I've got emails that:
- Show me how much disk is left on the machine.
- What new errors have cropped up in journalctl.
- Send me summary of logs (I pass the logs to gpt-oss-20b and then send that as the subject)
Anyway, I expected I would want a simple reusable way to send emails by just detailing the to and from email addresses, subject line and body
#!/bin/bash
# Script to send an email using the local Docker SMTP container.

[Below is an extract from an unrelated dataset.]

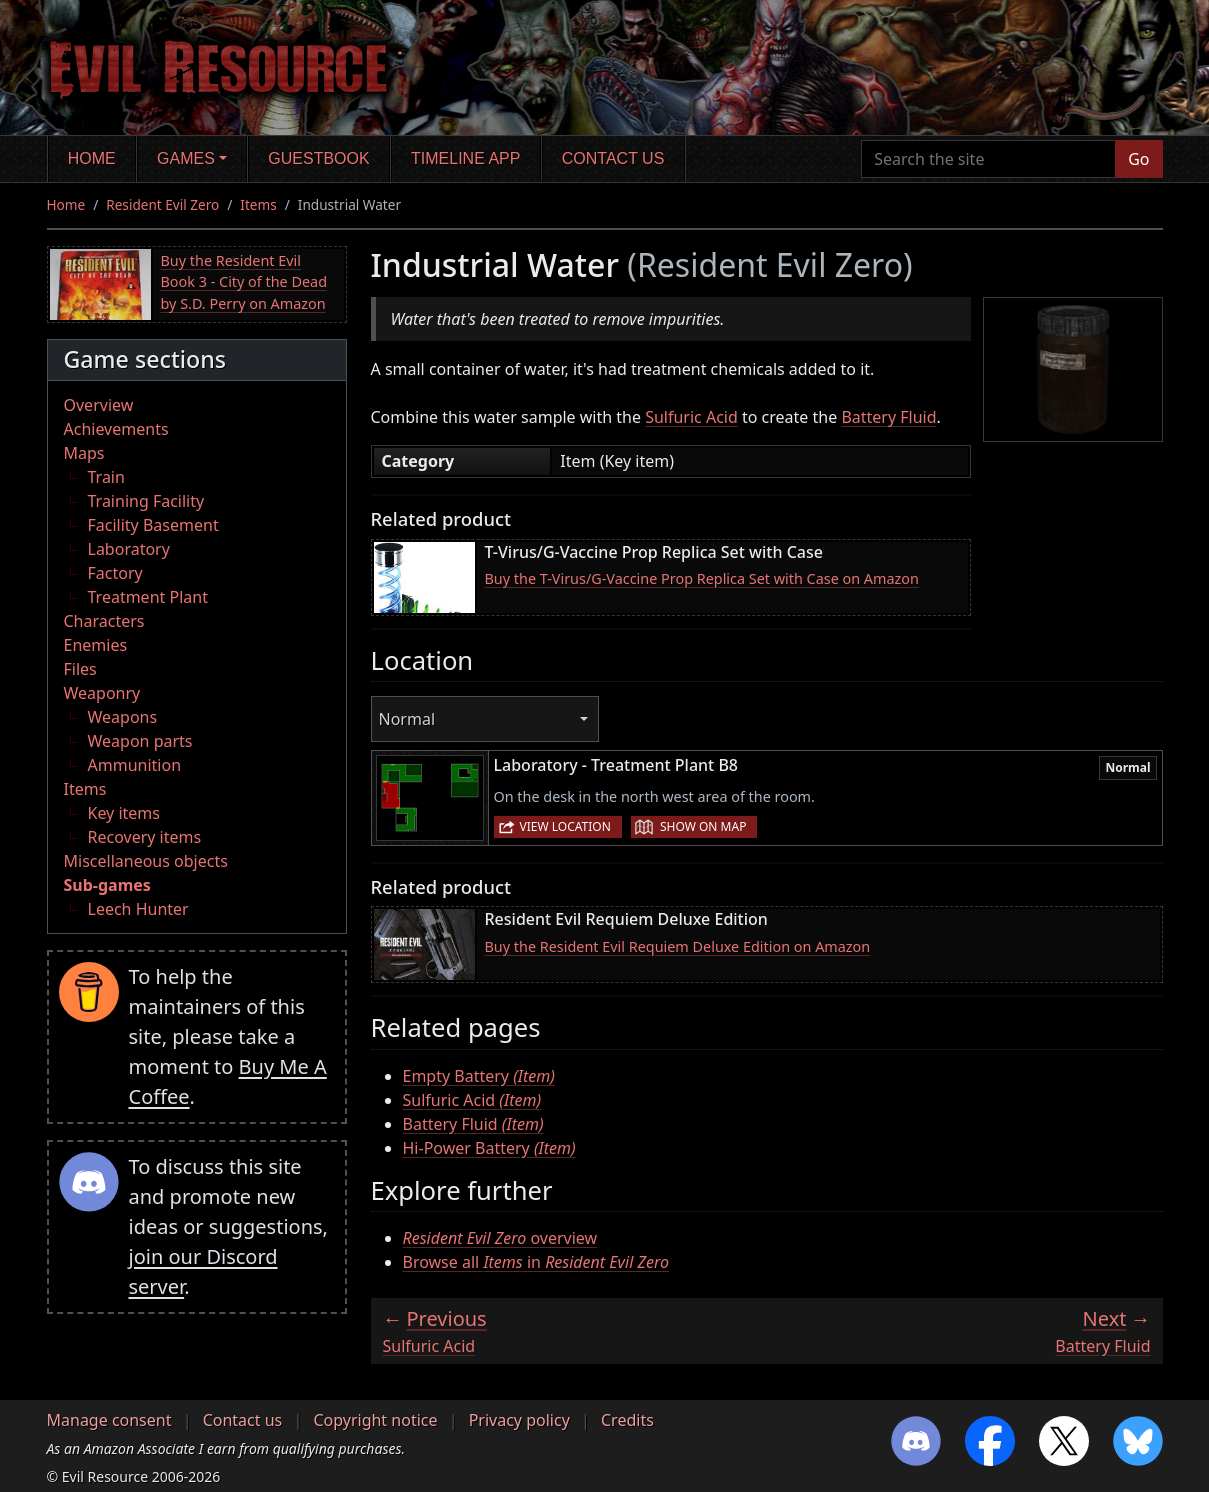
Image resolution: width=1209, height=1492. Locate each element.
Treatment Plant (148, 597)
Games (186, 158)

# This version reads the email body from standard input (stdin).
#
# Usage:
# ./send-email.sh "from@example.com" "to@recipient.com" "Test Subject"
# (and then pipe the body to it, e.g. echo "This is the body." | ./send-email.sh ...)
# --- Config ---
SMTP_URL="smtp://127.0.0.1:2525"
# --- Check for curl ---
if ! command -v curl &> /dev/null
then
echo "Error: 'curl' is not installed. Please install it to use this script."
exit 1
fi
if [ "$#" -ne 3 ]; then
echo "Usage: $0 \"from@address.com\" \"to@address.com\" \"Subject Line\""

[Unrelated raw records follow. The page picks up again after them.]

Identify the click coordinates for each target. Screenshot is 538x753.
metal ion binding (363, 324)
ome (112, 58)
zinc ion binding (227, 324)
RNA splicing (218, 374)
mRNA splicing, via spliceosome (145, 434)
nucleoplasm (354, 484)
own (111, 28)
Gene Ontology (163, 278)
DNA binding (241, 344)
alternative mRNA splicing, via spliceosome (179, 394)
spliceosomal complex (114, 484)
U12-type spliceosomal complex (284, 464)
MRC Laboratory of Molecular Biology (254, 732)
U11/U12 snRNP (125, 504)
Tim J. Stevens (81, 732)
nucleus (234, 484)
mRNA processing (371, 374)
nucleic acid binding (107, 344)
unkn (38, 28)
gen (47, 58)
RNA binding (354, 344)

echo " (Email body must be piped via stdin)"
exit 1
fi
FROM_ADDRESS="$1"
TO_ADDRESS="$2"
SUBJECT_LINE="$3"
# --- Send the email ---
echo "Connecting to $SMTP_URL..."
echo "From: $FROM_ADDRESS"
echo "To: $TO_ADDRESS"
echo "---"
# We create a subshell to prepend the "Subject:" line to the
# incoming stdin (represented by 'cat -') and pipe it all directly to curl.
(
echo "Subject: $SUBJECT_LINE"
echo "" # Required blank line between headers and body
cat - # This command reads from stdin and passes it on
) | curl -v \
--url "$SMTP_URL" \
--mail-from "$FROM_ADDRESS" \
--mail-rcpt "$TO_ADDRESS" \
--upload-file -
echo "---"
echo "Script finished."
Calling it
Here is the most basic use. I have a big bash script on my server called "run" and cron periodically calls functions in it like so:
30 21 * * * /bin/bash /opt/run disk_usage
And that function looks like this:
function disk_usage {
disk_usage=$(df -h / | awk 'END{print $4}')

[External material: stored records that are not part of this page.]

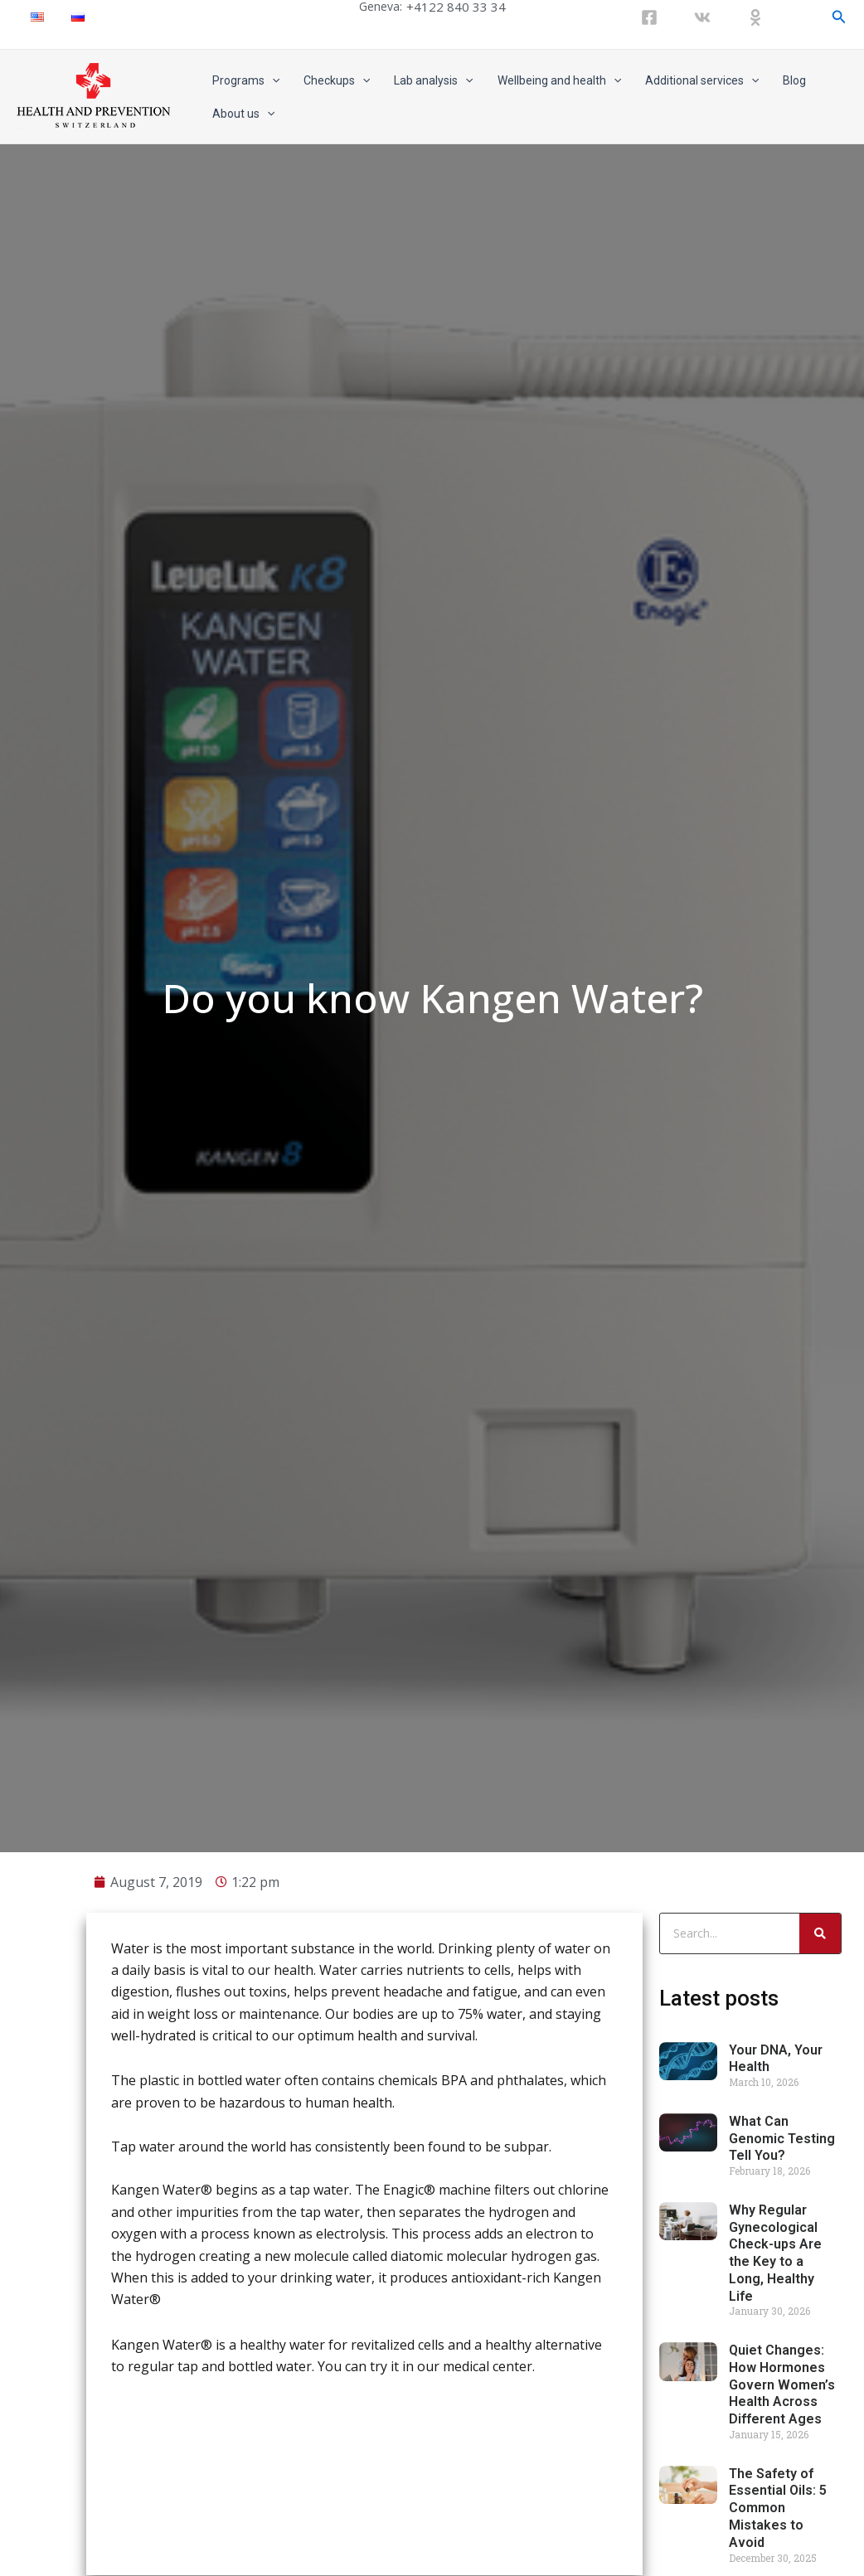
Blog (790, 80)
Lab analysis (431, 80)
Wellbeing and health (556, 80)
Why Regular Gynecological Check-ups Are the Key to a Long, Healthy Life (775, 2333)
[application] (271, 80)
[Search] (820, 2014)
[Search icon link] (839, 17)
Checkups (335, 80)
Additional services (698, 80)
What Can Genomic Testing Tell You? (782, 2219)
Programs (245, 80)
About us (242, 113)
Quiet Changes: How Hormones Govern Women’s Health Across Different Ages (782, 2465)
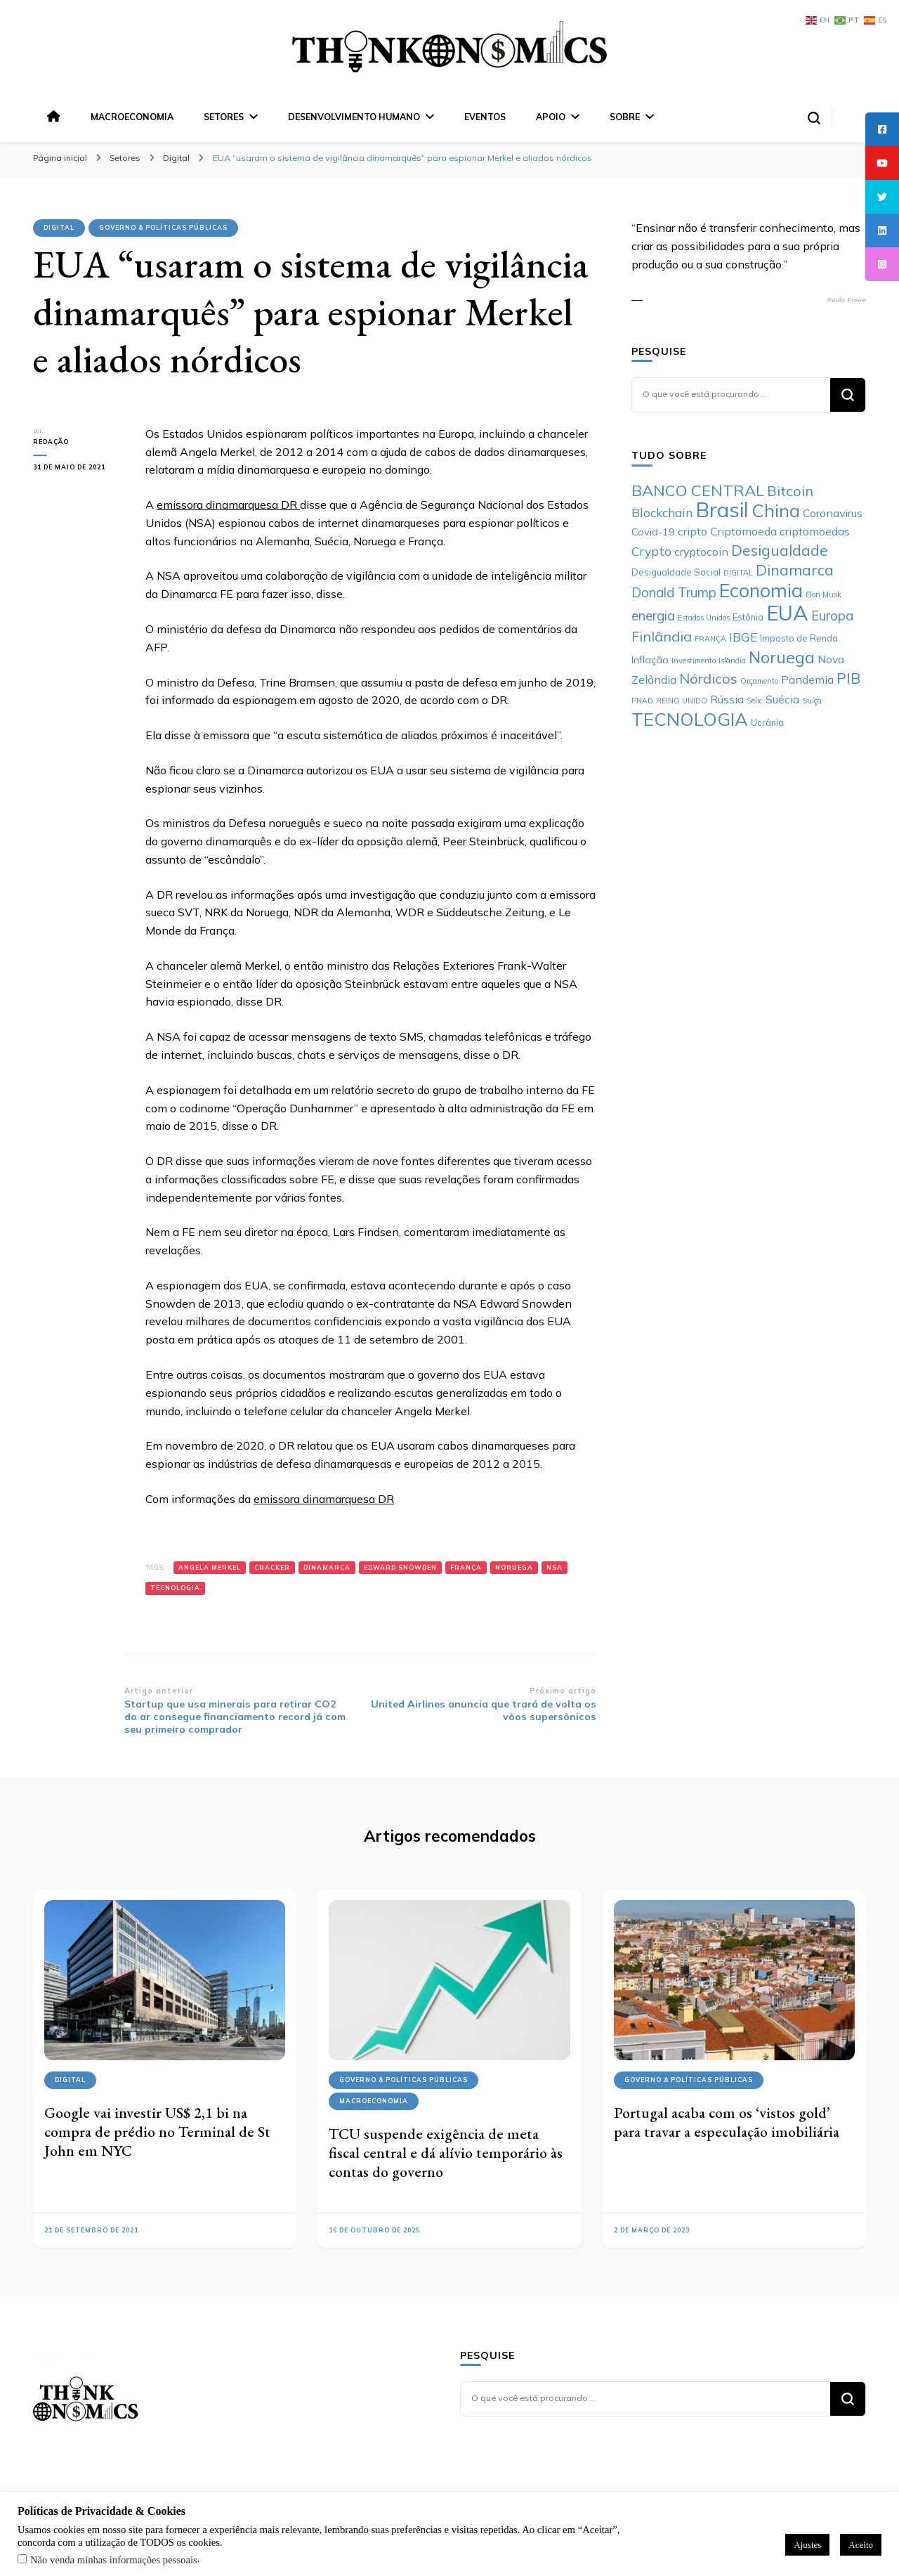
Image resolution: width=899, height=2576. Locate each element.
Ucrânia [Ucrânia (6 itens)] (767, 722)
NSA (554, 1567)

now=$(date +%Y-%m-%d_%H-%M-%S)
echo "$disk_usage" | /opt/mail/send_email.sh \
"adam+alerts@adamfallon.com" \
"adam@adamfallon.com" \
"Disk Usage: $now"
}
And that sends me an email like this
Figure 1: Disk Space Email
But I've got more complicated things like backups going to tarsnap that have conditional subject lines:
function create_backup {
COMPUTER_NAME=$(uname -n)
NOW=$(date +%Y-%m-%d_%H-%M-%S)
ARCHIVE_NAME=${COMPUTER_NAME}-${NOW}
SOURCE_FOLDERS=(
"/home/user/Shared/docs"
"/home/user/Shared/books"
)
FROM_EMAIL="adam+alerts@adamfallon.com"
TO_EMAIL="adam@adamfallon.com"
TARSNAP_OUTPUT_FILENAME=/tmp/tarsnap-output-temporary.log
echo "Starting tarsnap backup for: ${SOURCE_FOLDERS[*]}"
echo "Creating tarsnap archive: $ARCHIVE_NAME"
sudo tarsnap -c -v -f "$ARCHIVE_NAME" \
--keyfile /root/tarsnap.key \
"${SOURCE_FOLDERS[@]}" >${TARSNAP_OUTPUT_FILENAME} 2>&1
if [ $? -eq 0 ]; then
subject="✅ Tarsnap backup success: $ARCHIVE_NAME"
else
subject="❌ Tarsnap backup FAILED: $ARCHIVE_NAME"
fi
echo "$subject"
# Send the email
/opt/mail/send_email.sh \
"$FROM_EMAIL" \
"$TO_EMAIL" \
"$subject" < "${TARSNAP_OUTPUT_FILENAME}"
# Clean up the temporary log file
rm "${TARSNAP_OUTPUT_FILENAME}"
}
Which looks like this
Figure 2: TarSnap Log
Conclusion
That's it! Just wanted to share because I thought it was neat. I don't know why I thought it would be really hard to do this, but it was fine.